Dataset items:
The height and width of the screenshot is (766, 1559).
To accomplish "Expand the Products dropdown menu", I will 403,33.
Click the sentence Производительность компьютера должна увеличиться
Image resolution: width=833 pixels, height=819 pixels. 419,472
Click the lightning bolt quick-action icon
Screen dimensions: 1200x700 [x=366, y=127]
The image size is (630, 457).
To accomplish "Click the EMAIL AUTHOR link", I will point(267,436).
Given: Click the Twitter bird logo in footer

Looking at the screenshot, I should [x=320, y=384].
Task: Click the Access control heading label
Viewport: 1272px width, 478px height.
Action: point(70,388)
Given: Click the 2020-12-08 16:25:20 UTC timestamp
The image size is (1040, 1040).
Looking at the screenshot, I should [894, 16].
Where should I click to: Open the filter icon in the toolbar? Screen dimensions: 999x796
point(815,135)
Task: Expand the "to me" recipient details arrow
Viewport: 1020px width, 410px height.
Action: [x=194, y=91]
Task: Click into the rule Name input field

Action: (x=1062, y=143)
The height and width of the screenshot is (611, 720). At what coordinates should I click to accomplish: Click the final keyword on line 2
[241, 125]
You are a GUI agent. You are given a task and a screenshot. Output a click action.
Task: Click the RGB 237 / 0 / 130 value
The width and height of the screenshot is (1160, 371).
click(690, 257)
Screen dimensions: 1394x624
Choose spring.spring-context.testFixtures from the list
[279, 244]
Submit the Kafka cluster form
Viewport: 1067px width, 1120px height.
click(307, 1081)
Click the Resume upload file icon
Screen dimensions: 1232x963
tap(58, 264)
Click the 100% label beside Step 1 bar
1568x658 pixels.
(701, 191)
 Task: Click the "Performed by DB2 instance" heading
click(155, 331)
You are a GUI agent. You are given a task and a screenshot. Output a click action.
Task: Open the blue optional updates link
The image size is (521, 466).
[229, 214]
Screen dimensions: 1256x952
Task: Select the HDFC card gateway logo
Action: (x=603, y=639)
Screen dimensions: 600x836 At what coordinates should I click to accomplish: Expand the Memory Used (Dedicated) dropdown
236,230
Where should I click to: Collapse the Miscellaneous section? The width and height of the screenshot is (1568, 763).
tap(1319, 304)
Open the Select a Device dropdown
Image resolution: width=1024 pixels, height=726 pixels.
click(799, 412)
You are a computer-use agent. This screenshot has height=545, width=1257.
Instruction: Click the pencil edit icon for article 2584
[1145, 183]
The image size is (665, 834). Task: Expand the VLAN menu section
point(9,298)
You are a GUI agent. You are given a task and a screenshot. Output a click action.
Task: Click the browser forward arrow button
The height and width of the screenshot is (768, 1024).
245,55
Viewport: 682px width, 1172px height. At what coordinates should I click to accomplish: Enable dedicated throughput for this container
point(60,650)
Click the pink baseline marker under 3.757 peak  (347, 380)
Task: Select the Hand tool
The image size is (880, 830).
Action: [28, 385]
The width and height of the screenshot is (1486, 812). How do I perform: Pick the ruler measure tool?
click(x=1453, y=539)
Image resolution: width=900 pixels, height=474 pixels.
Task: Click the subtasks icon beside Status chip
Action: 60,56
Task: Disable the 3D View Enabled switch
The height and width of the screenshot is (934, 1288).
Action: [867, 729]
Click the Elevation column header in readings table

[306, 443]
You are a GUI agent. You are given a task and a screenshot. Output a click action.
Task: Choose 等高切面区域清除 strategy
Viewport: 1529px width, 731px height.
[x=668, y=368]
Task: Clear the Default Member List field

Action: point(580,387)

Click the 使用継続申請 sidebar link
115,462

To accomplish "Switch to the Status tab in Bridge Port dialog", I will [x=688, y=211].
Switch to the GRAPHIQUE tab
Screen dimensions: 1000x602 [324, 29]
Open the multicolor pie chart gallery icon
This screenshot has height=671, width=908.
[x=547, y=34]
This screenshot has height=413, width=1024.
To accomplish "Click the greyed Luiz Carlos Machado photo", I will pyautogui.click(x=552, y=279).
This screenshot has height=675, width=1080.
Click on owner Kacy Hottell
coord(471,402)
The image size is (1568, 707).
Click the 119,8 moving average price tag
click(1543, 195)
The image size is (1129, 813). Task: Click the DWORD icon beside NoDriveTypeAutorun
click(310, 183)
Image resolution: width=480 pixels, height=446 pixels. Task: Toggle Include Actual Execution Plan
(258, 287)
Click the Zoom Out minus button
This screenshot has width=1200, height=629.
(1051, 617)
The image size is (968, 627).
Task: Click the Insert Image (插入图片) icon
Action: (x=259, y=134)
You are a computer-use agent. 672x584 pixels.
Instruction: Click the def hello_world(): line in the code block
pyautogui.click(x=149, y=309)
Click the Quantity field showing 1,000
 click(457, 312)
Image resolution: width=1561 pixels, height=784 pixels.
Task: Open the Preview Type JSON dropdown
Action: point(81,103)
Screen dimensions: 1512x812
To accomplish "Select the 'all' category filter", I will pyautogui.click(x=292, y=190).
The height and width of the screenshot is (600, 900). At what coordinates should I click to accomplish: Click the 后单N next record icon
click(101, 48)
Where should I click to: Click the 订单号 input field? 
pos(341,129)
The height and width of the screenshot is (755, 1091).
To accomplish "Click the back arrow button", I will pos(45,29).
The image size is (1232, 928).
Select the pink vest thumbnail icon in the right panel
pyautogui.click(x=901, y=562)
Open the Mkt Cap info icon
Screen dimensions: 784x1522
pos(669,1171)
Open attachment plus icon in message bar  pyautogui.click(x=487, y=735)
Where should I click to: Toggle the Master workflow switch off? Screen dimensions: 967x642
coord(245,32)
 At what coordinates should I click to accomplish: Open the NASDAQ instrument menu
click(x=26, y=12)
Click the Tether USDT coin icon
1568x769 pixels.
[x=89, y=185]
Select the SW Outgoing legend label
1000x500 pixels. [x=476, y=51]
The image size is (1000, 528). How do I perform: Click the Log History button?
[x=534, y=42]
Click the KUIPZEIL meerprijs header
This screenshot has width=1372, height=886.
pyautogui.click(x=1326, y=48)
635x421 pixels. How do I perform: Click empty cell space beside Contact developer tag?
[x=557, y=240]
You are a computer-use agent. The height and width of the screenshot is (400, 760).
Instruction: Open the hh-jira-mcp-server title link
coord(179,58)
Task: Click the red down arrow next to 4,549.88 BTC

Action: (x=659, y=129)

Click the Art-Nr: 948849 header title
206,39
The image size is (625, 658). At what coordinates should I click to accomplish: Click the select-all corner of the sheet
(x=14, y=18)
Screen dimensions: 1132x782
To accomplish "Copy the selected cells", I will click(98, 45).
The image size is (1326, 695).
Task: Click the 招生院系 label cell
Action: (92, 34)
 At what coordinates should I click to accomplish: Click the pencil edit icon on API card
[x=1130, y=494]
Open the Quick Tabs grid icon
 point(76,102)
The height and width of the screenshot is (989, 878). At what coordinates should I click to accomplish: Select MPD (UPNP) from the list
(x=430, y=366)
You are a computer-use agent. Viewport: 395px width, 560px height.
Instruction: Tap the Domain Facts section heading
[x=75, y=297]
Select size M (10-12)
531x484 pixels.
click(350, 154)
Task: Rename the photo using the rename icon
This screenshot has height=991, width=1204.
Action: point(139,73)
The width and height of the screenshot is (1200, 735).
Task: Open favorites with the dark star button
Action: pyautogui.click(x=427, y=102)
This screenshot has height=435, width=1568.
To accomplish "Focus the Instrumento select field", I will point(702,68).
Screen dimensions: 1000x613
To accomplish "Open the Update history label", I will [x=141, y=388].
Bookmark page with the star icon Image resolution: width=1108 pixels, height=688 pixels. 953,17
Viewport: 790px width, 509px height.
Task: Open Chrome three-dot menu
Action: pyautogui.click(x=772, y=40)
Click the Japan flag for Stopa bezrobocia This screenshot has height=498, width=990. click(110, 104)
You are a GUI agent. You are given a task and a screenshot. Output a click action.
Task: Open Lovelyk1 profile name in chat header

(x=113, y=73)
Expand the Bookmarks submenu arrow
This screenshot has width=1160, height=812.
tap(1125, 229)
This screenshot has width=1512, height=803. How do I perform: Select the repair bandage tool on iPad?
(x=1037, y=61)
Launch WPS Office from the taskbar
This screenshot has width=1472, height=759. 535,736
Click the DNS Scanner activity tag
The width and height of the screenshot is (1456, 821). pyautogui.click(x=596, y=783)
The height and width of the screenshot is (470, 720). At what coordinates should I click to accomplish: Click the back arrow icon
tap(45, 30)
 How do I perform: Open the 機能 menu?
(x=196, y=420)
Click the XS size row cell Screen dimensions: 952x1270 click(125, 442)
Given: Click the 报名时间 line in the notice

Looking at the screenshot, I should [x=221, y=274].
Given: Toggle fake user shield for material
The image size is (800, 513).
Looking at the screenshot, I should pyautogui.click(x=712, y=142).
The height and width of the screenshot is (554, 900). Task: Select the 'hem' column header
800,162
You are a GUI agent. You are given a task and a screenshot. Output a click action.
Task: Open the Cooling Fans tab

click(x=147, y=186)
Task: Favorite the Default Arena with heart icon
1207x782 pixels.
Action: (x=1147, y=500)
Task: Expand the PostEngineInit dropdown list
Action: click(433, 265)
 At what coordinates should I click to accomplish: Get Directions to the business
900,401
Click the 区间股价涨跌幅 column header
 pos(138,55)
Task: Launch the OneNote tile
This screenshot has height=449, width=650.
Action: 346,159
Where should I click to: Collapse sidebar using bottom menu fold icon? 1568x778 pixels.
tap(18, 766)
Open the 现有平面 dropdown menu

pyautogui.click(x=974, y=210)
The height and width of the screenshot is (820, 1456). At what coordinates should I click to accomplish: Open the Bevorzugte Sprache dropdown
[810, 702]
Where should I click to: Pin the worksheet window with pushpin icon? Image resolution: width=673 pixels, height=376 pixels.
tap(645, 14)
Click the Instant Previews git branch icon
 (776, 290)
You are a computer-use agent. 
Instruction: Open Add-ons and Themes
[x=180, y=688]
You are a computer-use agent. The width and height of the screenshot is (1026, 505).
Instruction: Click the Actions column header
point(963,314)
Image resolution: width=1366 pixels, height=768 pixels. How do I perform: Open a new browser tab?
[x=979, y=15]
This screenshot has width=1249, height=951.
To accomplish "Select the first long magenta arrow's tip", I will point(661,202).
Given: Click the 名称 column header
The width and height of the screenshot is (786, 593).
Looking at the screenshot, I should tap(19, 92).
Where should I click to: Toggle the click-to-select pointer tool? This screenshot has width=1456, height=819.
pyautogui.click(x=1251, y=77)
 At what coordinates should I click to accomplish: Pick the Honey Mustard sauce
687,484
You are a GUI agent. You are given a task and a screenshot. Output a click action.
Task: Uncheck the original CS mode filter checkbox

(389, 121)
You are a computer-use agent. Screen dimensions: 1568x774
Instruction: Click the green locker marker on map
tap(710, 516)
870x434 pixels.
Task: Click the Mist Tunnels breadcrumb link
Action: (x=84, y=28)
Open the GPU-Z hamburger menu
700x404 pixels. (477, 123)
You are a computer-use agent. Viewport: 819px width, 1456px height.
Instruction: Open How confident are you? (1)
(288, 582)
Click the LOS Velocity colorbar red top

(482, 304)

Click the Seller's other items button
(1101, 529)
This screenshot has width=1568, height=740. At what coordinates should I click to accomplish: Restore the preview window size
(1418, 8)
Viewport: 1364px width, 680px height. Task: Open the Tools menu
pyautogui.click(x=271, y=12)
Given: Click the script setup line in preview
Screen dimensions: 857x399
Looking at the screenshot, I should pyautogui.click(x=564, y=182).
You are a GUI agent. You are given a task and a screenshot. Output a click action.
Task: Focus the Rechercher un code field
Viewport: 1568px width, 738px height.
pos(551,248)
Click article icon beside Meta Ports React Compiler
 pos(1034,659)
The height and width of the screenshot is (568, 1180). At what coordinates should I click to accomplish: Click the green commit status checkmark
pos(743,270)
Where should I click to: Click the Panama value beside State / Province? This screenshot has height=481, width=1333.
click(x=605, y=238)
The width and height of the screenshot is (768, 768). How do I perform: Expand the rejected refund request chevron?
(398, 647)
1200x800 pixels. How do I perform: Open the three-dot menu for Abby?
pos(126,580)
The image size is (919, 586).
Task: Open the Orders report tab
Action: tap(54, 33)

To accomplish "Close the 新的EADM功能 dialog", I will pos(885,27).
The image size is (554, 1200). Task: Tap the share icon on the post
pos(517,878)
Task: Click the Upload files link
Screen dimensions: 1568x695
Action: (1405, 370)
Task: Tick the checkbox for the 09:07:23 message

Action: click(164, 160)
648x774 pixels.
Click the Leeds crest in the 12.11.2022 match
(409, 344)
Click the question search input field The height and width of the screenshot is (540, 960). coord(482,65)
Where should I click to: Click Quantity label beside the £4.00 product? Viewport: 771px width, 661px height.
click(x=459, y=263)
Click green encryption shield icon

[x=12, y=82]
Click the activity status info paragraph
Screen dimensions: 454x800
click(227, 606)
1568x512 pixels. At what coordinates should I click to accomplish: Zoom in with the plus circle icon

> **Task**
Using the records above, copy all lines that include the word "Focus".

> **Expected answer**
To accomplish "Focus the Instrumento select field", I will point(702,68).
Task: Focus the Rechercher un code field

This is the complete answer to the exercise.